Loading Data with the Serializer

Once the task is defined with the type, we can use the serializer when loading the data.

Given this standalone card:

data = {
    "test": [
        {
            "dialog": [
                {"role": "user", "content": "What is the time?"},
                {"role": "system", "content": "4:13 PM"},
            ],
            "summary": "User asked for the time and got an answer."
        }
    ]
}

card = TaskCard(
    loader=LoadFromDictionary(data=data),
    task=dialog_summarization_task,
)

We can load the data with the serializer using:

dataset = load_dataset(
    card=card,
    template=InputOutputTemplate(
        instruction="Summarize the following dialog.",
        input_format="{dialog}",
        output_format="{summary}",
    ),
    serializer=DialogSerializer(),
)

Now if you print the input of the first instance of the dataset by print(dataset["test"][0]["source"]) you will get:

Summarize the following dialog.
user: What is the time?
system: 4:13 PM

Adding a Serializer to a Template

Another option is to set a default serializer for a given template.

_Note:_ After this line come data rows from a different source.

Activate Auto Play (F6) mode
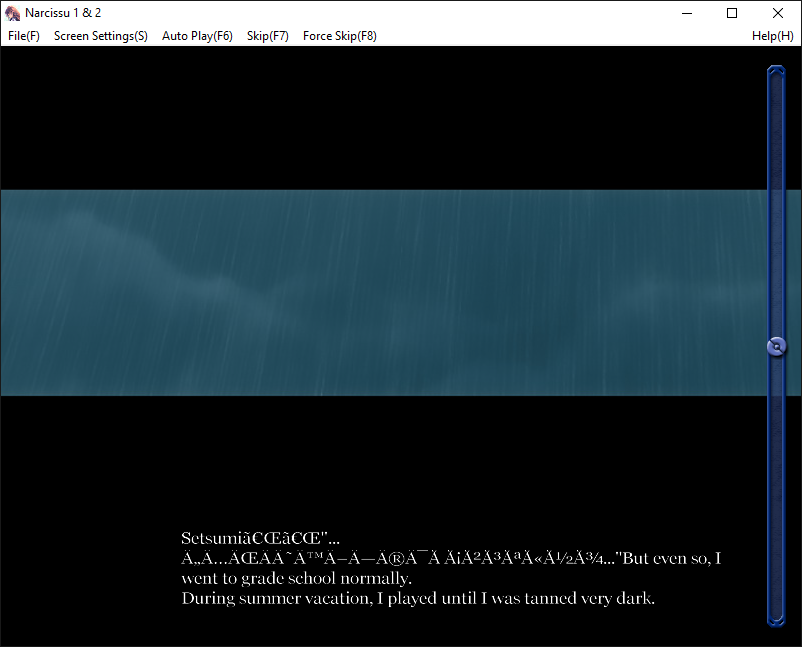 [197, 35]
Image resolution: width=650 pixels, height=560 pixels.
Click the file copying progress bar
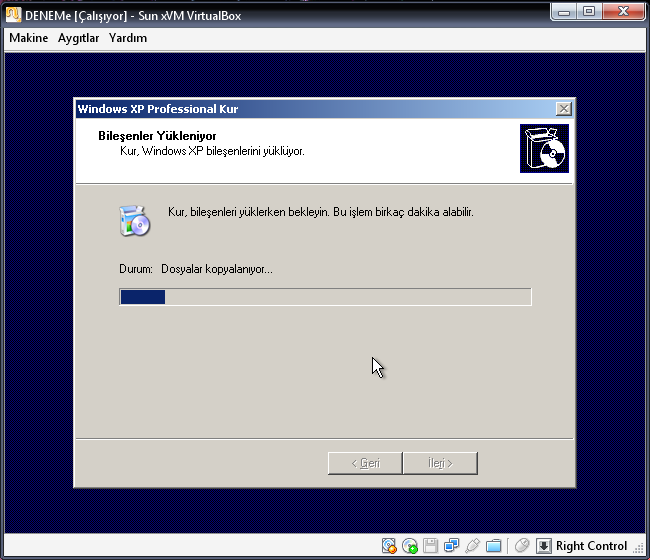(325, 297)
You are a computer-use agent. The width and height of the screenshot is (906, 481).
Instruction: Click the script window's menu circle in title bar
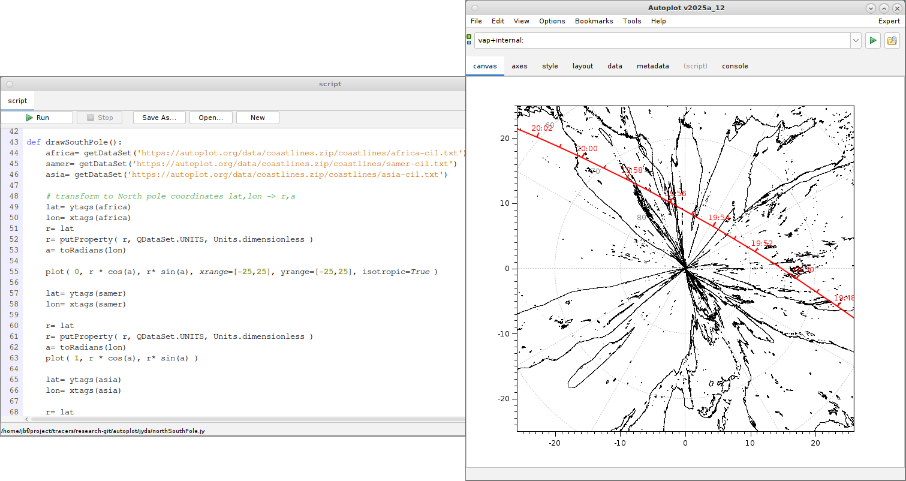[9, 85]
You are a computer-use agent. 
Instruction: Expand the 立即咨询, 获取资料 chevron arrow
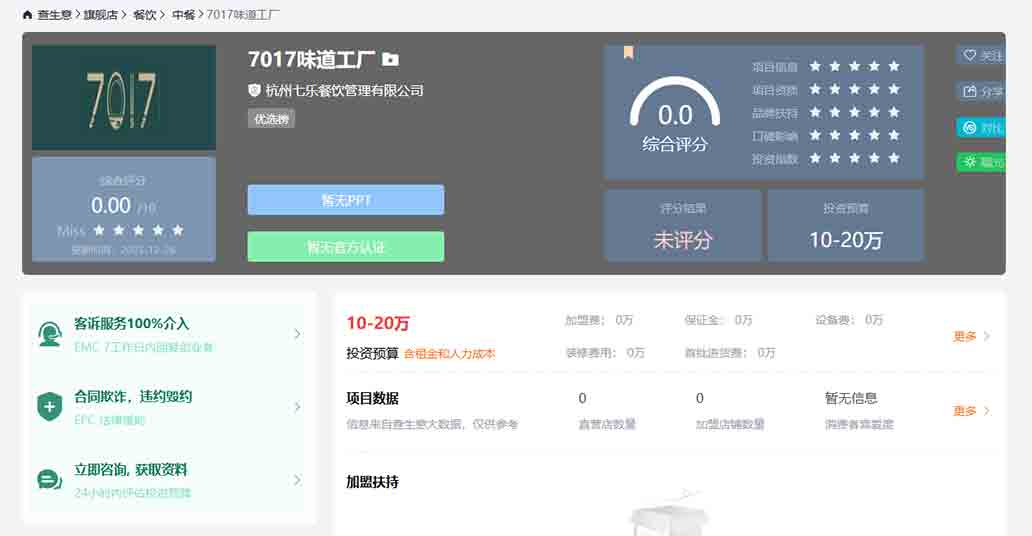click(x=297, y=480)
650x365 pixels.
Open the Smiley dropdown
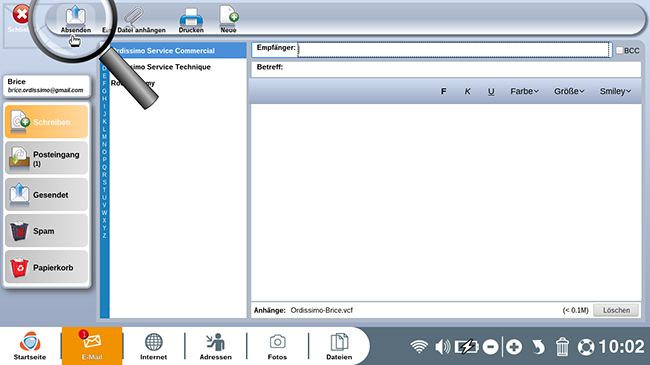(x=615, y=91)
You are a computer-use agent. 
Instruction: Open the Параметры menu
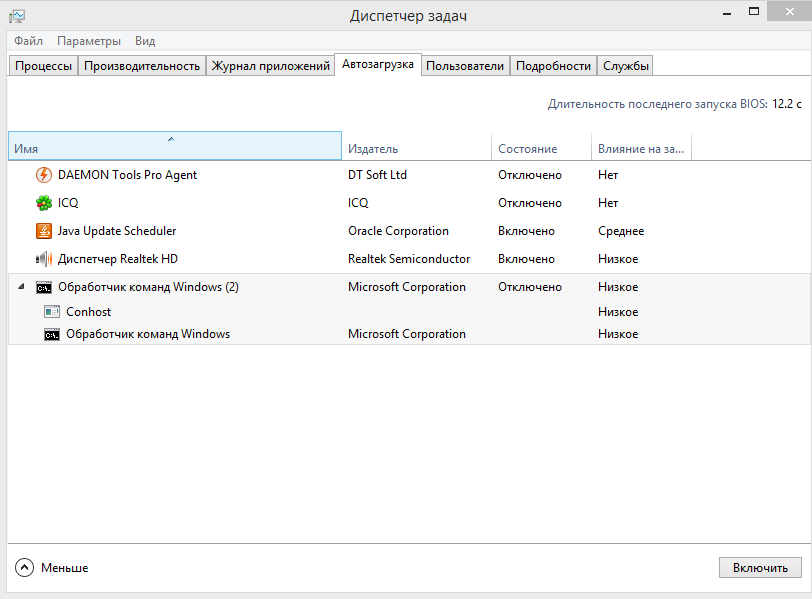pos(89,41)
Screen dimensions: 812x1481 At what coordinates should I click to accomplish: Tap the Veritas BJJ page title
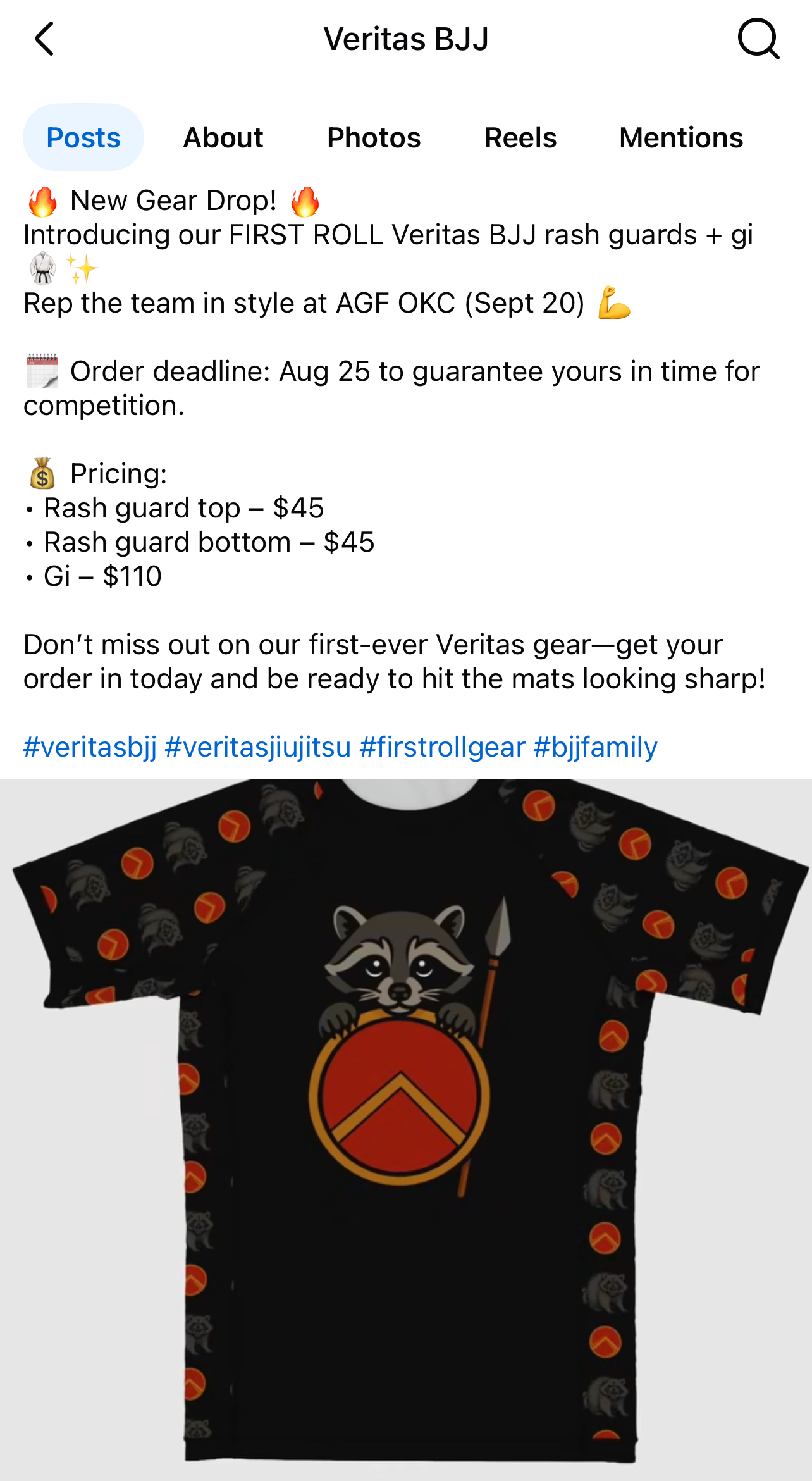tap(406, 39)
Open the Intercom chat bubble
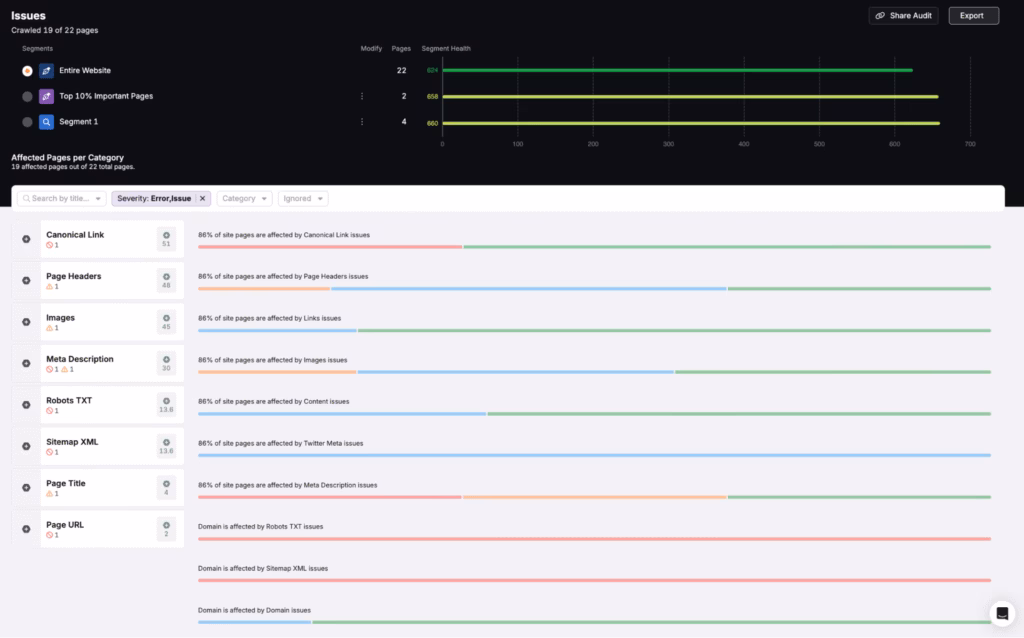 [x=1001, y=613]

When creating a template, we need to add all the serializers for all the types we want to support. For this purpose, we use a multi-type serializer that wraps all the serializers together.

from unitxt.serializers import (
    MultiTypeSerializer, ImageSerializer, TableSerializer, DialogSerializer, ListSerializer,
)

serializer = MultiTypeSerializer(
    serializers=[
        ImageSerializer(),
        TableSerializer(),
        DialogSerializer(),
        ListSerializer(),
    ]
)

Now, we can add them to the template:

InputOutputTemplate(
    instruction="Summarize the following dialog.",
    input_format="{dialog}",
    output_format="{summary}",
    serializer=serializer
)

Important: Serializers are activated in the order they are defined, in a “first in, first serve” manner. This means that if you place the ListSerializer before the DialogSerializer, the ListSerializer will serialize the dialog, as the Dialog is also a List and matches the type requirement of the ListSerializer.